═════ Excerpt to read ═════

Drive-to-store is the local version of e-commerce. The goal is to use all the digital levers available to advertisers to transform geolocalised data and the almost constant use of smartphones to encourage customers to come in the store. Whether to make a purchase or collect a parcel, drive-to-store “physicalizes” the customer experience and offers new opportunities to develop one’s business. But you have to know what you’re doing.
When digital technology can be used to boost physical in-store sales
Today, opposing e-commerce and traditional commerce no longer make much sense. The two must work together in an omnichannel logic to personalize customer experiences. As it happens, drive-to-store offers a solution that combines online and physical networks.
In-store shopping is far from being replaced by the web. The latest report by FEVAD (the French Federation of e-commerce and distance selling) highlights that 91.5% of purchases in retail are still made in store.
However, retailers must continuously reinvent themselves to be more flexible and agile. With drive-to-store, digital technology encourages customers to come in store for purposes that vary depending on the strategies used. Here are some examples:
Order online, collect in store
This is the “click and collect” principle that was made popular by large-scale distribution with the “drive” concept. Customers can buy a product online and collect it a few minutes or hours later. As such, they have immediate access to their order, save time, and can later add more products or additional options. It is a cross-selling or upselling strategy that can play a significant role for retailers. Today, 38% of brands offer this logistics solution, according to FEVAD.
Order online, collect from a third-party point of sale
This is the parcel collection point system, whereby businesses agree to receive orders on behalf of other brands. While it is true that businesses usually take a small commission for this service, it is above all an opportunity for them to welcome customers who may have never set foot in their store otherwise. Today, 86% of e-retailers offer this logistics solution.
Book online, experience in store
Customers can make appointments online using a mobile app, a chatbot, or the website, then come in store to enjoy the experience. Whether customers want to try on clothes already picked out and ready upon their arrival, undergo a cosmetic treatment, book a table in a restaurant, or test drive a new car, the smoother the mobile process is, the more they will enjoy the experience. The approach is likely to lead to strong recommendations on social media.

═════

• **Exercise tasks**
• a. List each in-store purpose that the drive-to-store article above gives as an example heading.
• b. Resume the drive-to-store article above, picking up right after its final sentence.

═════ Stored data ═════

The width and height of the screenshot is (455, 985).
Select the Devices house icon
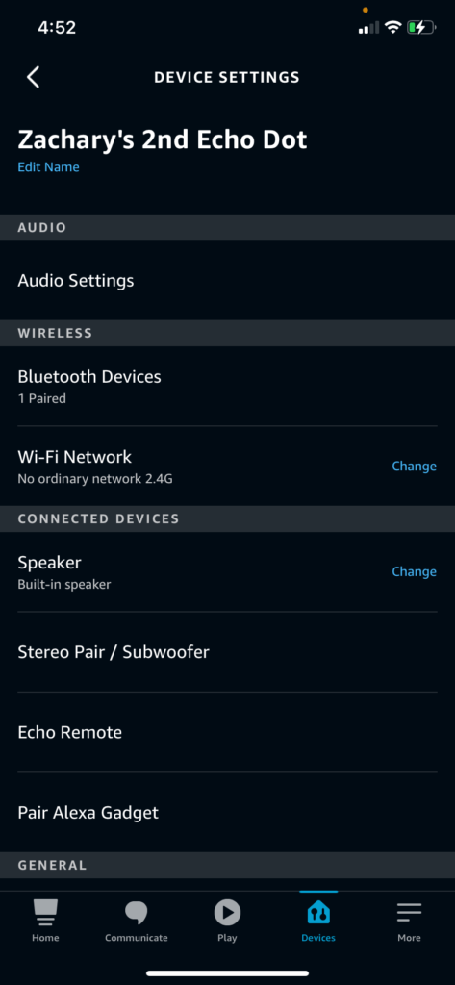318,912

═════

• **Task-by-task results**
• a.
Order online, collect in store
Order online, collect from a third-party point of sale
Book online, experience in store

• b.
The keys to drive-to-store
Optimising your drive-to-store approach involves mastering several marketing levers. We have identified a few of them to help you:
Local search in major platforms
Google MyBusiness, Yelp, TripAdvisor, Uber Eats… They cannot be underestimated. These tools and intermediation platforms play a key role in establishing relationships between advertisers and potential customers. For retailers, it is therefore essential to rank high in search engine results, to have a strong focus on customer service (importance of ratings), to share tailored content (photos, videos, descriptions), and above all to ensure that all information is always up to date (opening times, store contact details, etc.).
Targeting the right people depending on their commuting and travel habits or their geographical location is essential when it comes to drive-to-store solutions. Geolocation is a strategic lever in such cases. You want to reach out to customers from the surrounding area who are likely to be able to visit your store easily. Whether you are using SMA, SEA or RTB, the more targeted your advertising, the more relevant it will be.
Notifications and mobile apps
If you have a mobile app, geolocation helps better communicate with people near your store. The most common good practice is an embedded store locator for brands that have several stores. Whether customers are looking to enjoy a coffee in Starbucks or purchase a lawnmower in a supermarket, the ability to connect them with a store provides strong added value.
Connecting to third-party data
Weather, news, new collections… Every store can devise personalized emails or text messages according to specific triggers. The task requires creative storytelling and can speak to your customers to encourage them to visit your store.
CRM Onboarding is a technology that matches transactions to in-store visits according to online advertisements. It is always important to know whether your Facebook ad generated any in-store visits, for example.
Once in the store, discreet beacons can identify where customers walk in your aisles and amongst your shelves. It is very useful for reorganizing your advertising, showcasing your special offers, and finding the mechanisms that will help keep your customers in a particular spot for longer all the while optimizing your human resources (sellers and advisors).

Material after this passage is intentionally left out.